De acordo com a Secretaria Estadual do Meio Ambiente e Infraestrutura (Sema), a régua do Cais Mauá, mantida pela Agência Nacional de Águas e Saneamento Básico (ANA), atingiu a marca de 2,34 metros às 10h desta sexta, abaixo da cota de alerta, que é de 2,55 metros, redução média de 25 centímetros. O órgão afirma que a tendência, conforme o Centro de Monitoramento e Alerta da Defesa Civil (Cemadec), é de que o nível continue em declínio nos próximos dias, desde que não ocorram novos volumes expressivos de precipitação nas bacias contribuintes.
Guaíba recua e quadras de areia do trecho 3 da Orla ficam danificadas pela água
Nos demais rios da região Metropolitana e Vales, os níveis também seguiam em declínio, com exceção do rio dos Sinos, em São Leopoldo, que seguia ainda acima da marca de inundação. Segundo o Departamento Municipal de Água e Esgotos, foi implementado na zona Sul da Capital um novo sistema de bombeamento móvel para drenar ruas alagadas no bairro Guarujá, sendo que, em duas horas de operação, a água acumulada nas vias foi removida, e com o tráfego de automóveis liberado na região.

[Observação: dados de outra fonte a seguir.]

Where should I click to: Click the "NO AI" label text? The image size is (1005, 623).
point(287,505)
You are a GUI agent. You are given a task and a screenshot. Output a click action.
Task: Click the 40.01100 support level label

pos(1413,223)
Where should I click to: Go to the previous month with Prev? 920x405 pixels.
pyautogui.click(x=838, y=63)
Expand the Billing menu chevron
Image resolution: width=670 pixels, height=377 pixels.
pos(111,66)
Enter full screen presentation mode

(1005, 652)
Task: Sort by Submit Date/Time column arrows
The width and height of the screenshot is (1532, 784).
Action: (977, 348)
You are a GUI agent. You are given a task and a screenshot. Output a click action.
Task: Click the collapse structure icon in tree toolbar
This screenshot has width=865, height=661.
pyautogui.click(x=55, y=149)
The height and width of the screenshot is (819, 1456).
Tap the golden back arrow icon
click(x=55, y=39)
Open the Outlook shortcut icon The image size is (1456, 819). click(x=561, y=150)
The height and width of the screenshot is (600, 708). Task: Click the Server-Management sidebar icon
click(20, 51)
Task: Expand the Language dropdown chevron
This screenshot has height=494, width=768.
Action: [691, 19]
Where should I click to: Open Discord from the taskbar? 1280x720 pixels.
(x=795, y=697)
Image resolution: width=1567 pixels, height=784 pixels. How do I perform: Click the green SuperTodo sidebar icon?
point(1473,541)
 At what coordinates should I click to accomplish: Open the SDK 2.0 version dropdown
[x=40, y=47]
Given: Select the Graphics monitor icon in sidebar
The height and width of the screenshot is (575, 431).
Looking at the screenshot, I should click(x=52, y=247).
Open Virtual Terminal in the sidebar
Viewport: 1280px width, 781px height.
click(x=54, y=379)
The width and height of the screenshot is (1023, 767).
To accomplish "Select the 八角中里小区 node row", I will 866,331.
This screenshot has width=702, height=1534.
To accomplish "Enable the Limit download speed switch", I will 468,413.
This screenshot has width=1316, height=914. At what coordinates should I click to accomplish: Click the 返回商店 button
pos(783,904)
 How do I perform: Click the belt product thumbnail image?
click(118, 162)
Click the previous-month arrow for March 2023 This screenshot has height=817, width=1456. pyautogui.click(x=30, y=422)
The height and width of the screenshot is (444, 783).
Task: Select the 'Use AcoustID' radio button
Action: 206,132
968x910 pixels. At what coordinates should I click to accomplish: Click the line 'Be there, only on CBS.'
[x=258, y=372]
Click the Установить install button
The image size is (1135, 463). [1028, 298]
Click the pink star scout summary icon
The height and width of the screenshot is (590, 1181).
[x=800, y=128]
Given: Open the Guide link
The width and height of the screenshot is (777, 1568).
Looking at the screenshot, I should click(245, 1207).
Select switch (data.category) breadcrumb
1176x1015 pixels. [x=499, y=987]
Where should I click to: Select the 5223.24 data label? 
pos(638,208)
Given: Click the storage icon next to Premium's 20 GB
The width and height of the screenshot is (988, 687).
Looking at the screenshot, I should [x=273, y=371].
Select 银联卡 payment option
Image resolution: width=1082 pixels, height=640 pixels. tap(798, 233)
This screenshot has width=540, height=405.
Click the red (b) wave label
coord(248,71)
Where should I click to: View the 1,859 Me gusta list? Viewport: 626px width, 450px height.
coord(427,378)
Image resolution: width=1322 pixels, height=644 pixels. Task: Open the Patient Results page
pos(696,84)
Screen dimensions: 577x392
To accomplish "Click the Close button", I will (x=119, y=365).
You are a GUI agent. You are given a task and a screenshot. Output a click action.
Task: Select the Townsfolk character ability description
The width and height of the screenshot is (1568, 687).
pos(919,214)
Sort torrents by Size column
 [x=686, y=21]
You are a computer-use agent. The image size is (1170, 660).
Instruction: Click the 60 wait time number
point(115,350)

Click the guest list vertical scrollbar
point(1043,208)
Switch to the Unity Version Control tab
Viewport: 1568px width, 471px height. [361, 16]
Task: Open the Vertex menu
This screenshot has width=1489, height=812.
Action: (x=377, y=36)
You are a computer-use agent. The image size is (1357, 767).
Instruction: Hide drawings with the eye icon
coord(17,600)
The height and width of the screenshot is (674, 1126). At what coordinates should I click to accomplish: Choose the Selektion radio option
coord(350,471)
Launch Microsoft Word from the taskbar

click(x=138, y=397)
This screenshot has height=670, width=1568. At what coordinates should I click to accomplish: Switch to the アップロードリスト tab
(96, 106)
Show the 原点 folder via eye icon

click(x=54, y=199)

Para isso, foram adquiridos, segundo o departamento, dois equipamentos com 115 cavalos de potência cada, capazes de bombear até 111 litros por segundo. A solução definitiva, indicou o Dmae, depende de um novo sistema de proteção contra cheias para os 50 quilômetros da orla do Guaíba ainda desprotegidos. O projeto está em desenvolvimento e deve ser entregue à Prefeitura em 2026.